§ **Objectives**:
1. In the sleepless-night post, write out everything from "Oh. I know." down to "exited her bed.", substituting "salespeople" for "telemarketers".
2. Turn the paragraph of the sleepless-night post that begins "This would be a stellar time" into a short bulleted list of its main facts.

§ **Page excerpt**:
[Begin]
The title says it all. It is 3:42 a.m. and I am awake. This is not a good thing. I kinda knew that crawling into bed at midnight with a head full of ‘to do’ lists, anxious thoughts, and the day’s replay of phone calls would result in this. But I tried. I boarded that train that takes one to sleepy town…but seems I got derailed. So what now?
Oh. I know. I’ll get up and bother you! I am sure you have had nights, er, mornings like this. Why can’t telemarketers call me now? Who knows? Maybe I could understand someone from India calling themselves ‘MaryAnn’ or ‘Roger when we all know her name is ‘Hova’ and his is ‘Patel’. Even “This is Rachel…I’m calling about your credit cards” would be okay if Rachel wanted to discuss the Olympics, the Tom and Kate breakup or if we’re going to get a break from this drought. I’m open! And why can’t that annoying guy with no muffler on his Ford 150 go truckin’ by when I am NOT sleeping!
This would be a stellar time for the dogs to need to go out. But no. They are ticked that I turned the light on and woke them up. The cat has nothing but contempt for me as I seemed to have kept the little princess awake. I think she purred “Good–you’re going into another room!” as I exited her bed.
[End]
§ **Collected data**:
[Begin]
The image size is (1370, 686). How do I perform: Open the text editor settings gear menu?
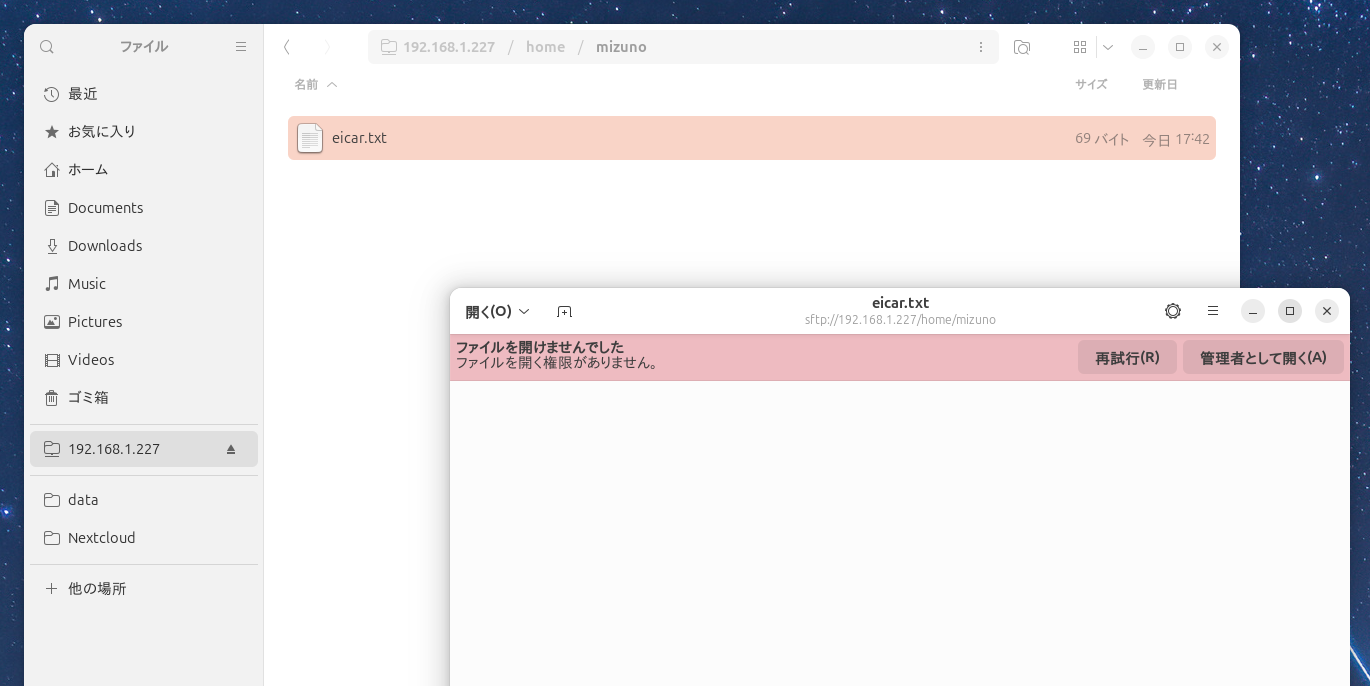click(x=1173, y=311)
[End]
§ **Solution list**:
1.
Oh. I know. I’ll get up and bother you! I am sure you have had nights, er, mornings like this. Why can’t salespeople call me now? Who knows? Maybe I could understand someone from India calling themselves ‘MaryAnn’ or ‘Roger when we all know her name is ‘Hova’ and his is ‘Patel’. Even “This is Rachel…I’m calling about your credit cards” would be okay if Rachel wanted to discuss the Olympics, the Tom and Kate breakup or if we’re going to get a break from this drought. I’m open! And why can’t that annoying guy with no muffler on his Ford 150 go truckin’ by when I am NOT sleeping!
This would be a stellar time for the dogs to need to go out. But no. They are ticked that I turned the light on and woke them up. The cat has nothing but contempt for me as I seemed to have kept the little princess awake. I think she purred “Good–you’re going into another room!” as I exited her bed.

2.
- It would be a good moment for the dogs to go out, but they don't need to.
- The dogs are annoyed that I turned the light on and woke them.
- The cat is contemptuous because I kept her awake.
- As I left her bed, she seemed to purr "Good–you're going into another room!"